• **WORK REQUIRED**: Beginning with the first line of the data below, extract each line up to and including the one containing "Open the 转场". Copy them exactly and add nothing.

----- DATA RECORDS

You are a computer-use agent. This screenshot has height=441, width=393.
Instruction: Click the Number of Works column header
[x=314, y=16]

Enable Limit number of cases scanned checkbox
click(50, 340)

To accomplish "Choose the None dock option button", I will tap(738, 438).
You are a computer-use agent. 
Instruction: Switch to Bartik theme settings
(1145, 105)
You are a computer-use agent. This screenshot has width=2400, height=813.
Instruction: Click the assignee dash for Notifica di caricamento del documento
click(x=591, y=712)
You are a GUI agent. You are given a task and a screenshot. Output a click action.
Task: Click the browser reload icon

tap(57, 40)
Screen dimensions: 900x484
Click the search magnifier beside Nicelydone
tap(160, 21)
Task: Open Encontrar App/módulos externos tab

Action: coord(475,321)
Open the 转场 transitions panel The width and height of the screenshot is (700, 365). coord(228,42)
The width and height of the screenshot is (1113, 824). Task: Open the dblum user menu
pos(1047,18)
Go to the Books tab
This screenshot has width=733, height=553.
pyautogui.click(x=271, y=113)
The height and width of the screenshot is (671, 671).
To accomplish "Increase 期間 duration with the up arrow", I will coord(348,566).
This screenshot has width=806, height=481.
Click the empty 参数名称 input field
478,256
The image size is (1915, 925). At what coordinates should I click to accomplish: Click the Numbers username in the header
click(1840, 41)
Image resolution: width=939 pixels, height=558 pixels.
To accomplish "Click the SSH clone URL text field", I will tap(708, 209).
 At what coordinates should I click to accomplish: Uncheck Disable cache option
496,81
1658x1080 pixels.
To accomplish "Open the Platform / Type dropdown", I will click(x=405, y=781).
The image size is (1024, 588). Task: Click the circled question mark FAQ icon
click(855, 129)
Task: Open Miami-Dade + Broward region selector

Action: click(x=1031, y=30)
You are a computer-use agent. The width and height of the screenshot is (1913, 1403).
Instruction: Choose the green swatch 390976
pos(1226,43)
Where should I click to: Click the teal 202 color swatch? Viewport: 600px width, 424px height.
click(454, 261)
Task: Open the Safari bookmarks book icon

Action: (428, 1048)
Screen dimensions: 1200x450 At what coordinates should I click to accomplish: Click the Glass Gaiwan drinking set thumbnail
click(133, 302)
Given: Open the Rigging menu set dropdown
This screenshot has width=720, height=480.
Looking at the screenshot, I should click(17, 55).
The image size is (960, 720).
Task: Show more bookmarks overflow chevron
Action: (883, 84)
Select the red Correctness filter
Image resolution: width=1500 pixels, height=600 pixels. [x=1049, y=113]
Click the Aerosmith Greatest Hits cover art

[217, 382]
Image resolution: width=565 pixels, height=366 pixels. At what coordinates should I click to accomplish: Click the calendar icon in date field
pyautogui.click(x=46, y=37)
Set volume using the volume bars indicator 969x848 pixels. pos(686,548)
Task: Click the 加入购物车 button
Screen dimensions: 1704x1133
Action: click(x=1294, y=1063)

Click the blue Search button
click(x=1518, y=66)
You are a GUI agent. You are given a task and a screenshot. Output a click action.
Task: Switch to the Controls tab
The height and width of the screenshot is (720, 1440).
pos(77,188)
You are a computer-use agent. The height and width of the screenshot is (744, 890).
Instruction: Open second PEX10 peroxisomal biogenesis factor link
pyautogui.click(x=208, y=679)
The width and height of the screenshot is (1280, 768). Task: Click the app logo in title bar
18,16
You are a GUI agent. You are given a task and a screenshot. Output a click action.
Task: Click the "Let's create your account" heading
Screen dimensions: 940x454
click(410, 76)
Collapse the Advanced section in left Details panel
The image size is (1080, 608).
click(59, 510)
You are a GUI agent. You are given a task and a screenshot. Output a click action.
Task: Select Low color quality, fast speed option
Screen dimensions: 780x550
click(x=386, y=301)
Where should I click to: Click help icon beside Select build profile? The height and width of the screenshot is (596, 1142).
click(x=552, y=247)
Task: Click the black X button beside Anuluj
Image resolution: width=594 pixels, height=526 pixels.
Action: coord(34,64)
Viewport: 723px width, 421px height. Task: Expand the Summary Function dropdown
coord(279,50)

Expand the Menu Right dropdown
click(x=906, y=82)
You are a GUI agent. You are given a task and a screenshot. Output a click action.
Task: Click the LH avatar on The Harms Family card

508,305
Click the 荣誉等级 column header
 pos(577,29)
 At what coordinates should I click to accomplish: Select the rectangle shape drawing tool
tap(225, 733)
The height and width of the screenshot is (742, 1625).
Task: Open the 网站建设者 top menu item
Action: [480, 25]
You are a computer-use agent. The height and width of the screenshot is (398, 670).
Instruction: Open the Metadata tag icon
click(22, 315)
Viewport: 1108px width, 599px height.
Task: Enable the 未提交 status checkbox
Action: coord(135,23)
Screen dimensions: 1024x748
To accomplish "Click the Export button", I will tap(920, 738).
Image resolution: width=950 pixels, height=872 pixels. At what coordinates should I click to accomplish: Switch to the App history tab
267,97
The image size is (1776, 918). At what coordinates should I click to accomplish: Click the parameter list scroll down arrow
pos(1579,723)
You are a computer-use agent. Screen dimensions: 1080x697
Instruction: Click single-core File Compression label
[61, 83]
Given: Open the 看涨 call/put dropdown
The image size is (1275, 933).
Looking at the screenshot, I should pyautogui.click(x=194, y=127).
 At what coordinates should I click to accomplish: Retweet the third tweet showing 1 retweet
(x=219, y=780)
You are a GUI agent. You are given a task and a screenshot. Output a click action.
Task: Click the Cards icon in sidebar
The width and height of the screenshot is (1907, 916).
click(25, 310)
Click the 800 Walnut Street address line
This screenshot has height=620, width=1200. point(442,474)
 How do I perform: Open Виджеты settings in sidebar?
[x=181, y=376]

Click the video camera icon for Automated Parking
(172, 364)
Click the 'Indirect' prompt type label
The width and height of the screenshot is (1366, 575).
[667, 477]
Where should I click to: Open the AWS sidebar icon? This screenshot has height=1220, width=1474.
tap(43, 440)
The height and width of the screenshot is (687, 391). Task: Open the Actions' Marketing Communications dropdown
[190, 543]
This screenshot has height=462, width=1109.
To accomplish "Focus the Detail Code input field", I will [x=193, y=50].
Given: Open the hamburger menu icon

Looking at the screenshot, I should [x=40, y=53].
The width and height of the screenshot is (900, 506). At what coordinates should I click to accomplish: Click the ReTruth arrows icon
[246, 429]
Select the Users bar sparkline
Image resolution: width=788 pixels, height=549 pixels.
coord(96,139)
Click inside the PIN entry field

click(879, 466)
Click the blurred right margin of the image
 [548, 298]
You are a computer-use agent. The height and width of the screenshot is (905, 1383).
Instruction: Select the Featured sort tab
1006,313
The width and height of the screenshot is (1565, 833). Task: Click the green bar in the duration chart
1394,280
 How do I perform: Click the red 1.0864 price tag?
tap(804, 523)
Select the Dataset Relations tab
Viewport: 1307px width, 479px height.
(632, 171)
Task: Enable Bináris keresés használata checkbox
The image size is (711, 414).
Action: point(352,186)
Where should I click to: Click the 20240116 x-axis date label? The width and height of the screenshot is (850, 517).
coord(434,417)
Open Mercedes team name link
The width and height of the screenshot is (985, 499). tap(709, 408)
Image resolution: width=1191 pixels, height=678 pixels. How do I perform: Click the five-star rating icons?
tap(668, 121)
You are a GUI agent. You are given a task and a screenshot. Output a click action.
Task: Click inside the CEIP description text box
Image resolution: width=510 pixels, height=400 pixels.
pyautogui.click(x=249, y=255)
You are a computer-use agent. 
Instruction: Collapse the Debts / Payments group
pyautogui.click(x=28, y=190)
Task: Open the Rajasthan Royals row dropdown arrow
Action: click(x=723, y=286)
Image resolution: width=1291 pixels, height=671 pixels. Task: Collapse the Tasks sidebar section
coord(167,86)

----------

• **ANSWER TO THE PROBLEM**:
You are a computer-use agent. This screenshot has height=441, width=393.
Instruction: Click the Number of Works column header
[x=314, y=16]

Enable Limit number of cases scanned checkbox
click(50, 340)

To accomplish "Choose the None dock option button", I will tap(738, 438).
You are a computer-use agent. 
Instruction: Switch to Bartik theme settings
(1145, 105)
You are a computer-use agent. This screenshot has width=2400, height=813.
Instruction: Click the assignee dash for Notifica di caricamento del documento
click(x=591, y=712)
You are a GUI agent. You are given a task and a screenshot. Output a click action.
Task: Click the browser reload icon

tap(57, 40)
Screen dimensions: 900x484
Click the search magnifier beside Nicelydone
tap(160, 21)
Task: Open Encontrar App/módulos externos tab

Action: coord(475,321)
Open the 转场 transitions panel The width and height of the screenshot is (700, 365). coord(228,42)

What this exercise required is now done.